Available records:
## Begin
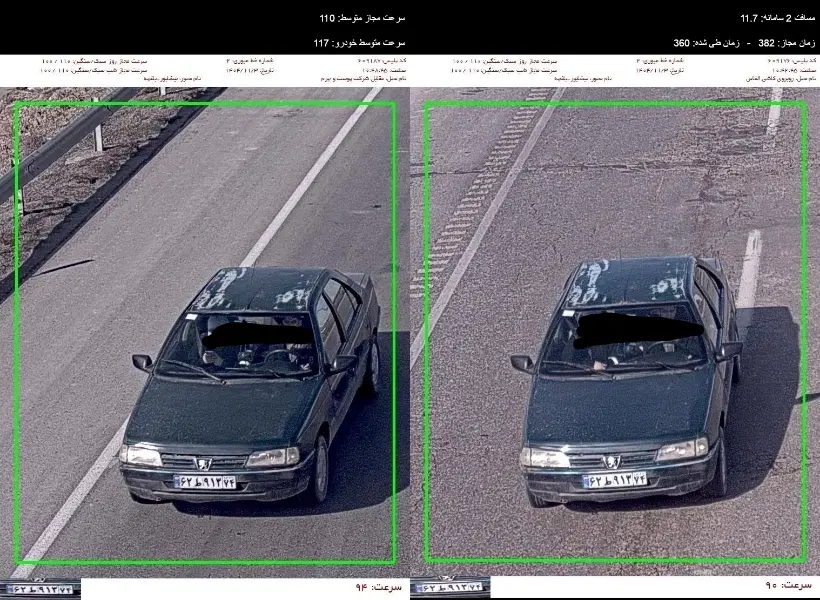Click the two-system distance 11.7 label
The height and width of the screenshot is (600, 820).
click(778, 18)
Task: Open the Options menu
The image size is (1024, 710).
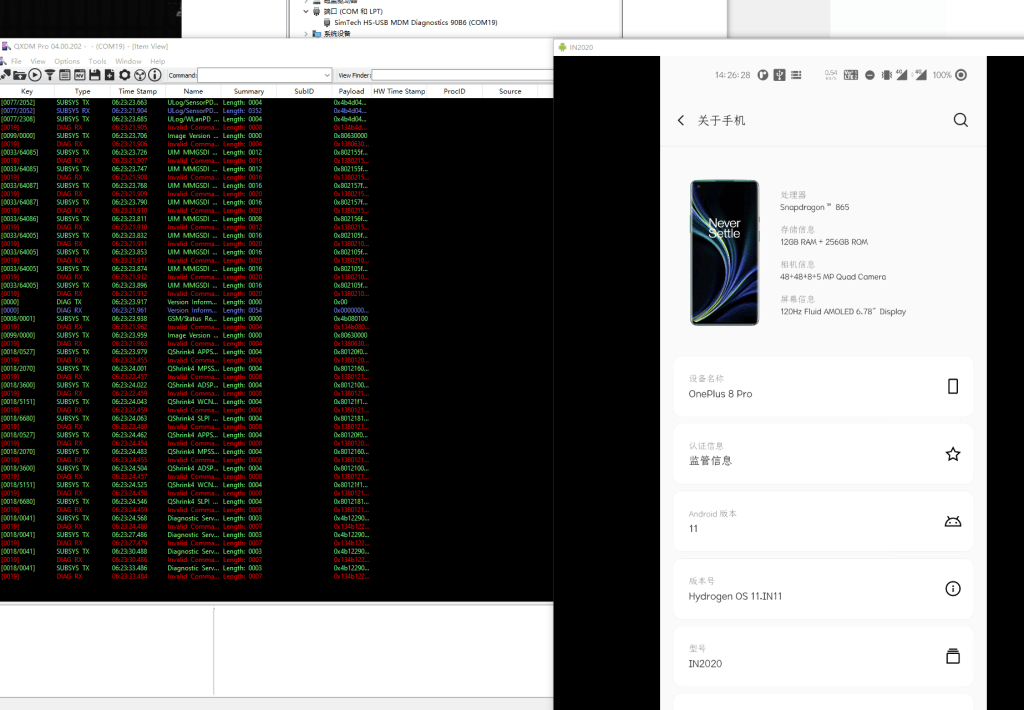Action: 67,61
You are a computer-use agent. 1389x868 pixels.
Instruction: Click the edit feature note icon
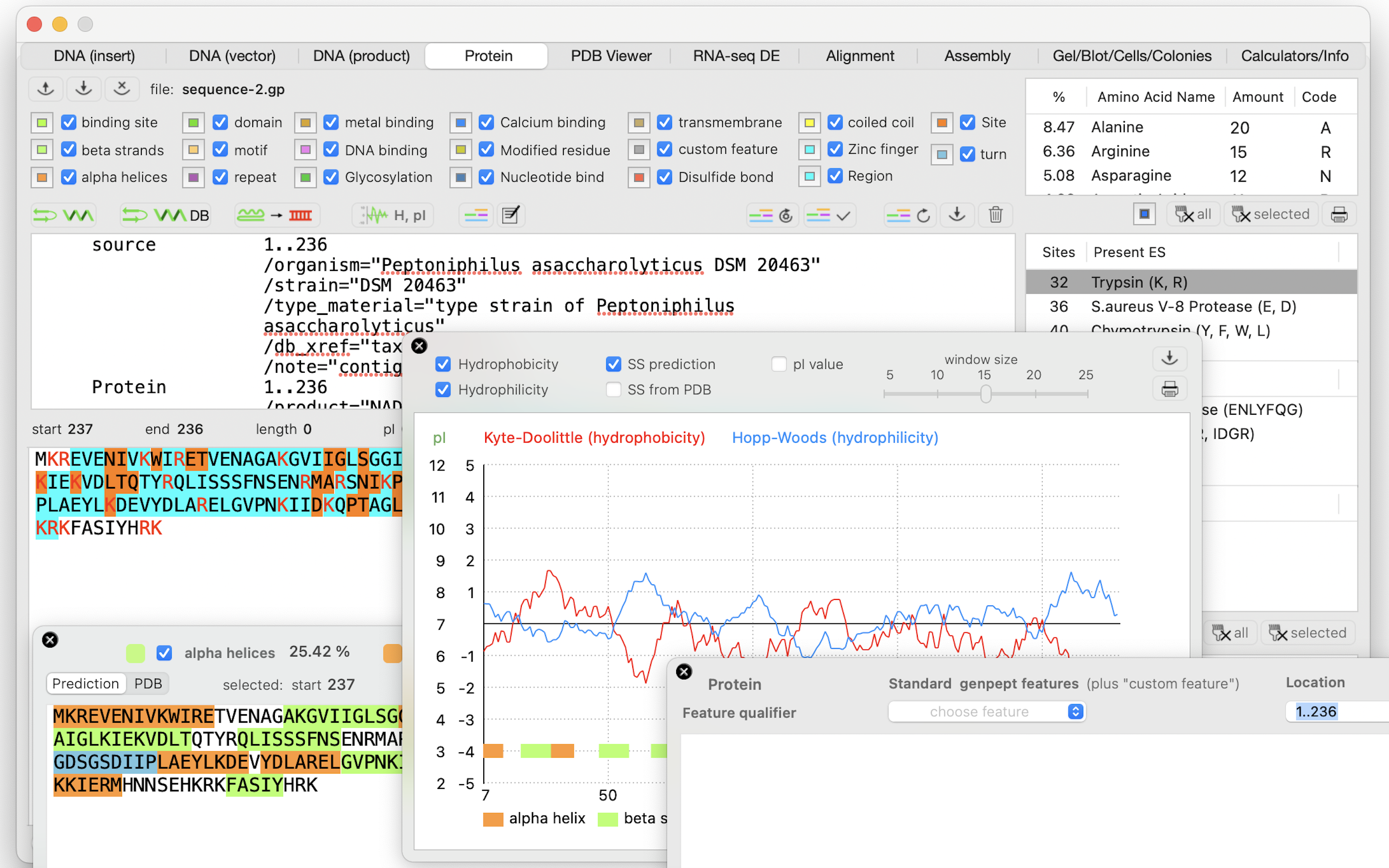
## End
Problem statement: Please copy all of the lines above word for word, omitting the pictures.

Task response:
Click the two-system distance 11.7 label
The height and width of the screenshot is (600, 820).
click(778, 18)
Task: Open the Options menu
The image size is (1024, 710).
Action: 67,61
You are a computer-use agent. 1389x868 pixels.
Instruction: Click the edit feature note icon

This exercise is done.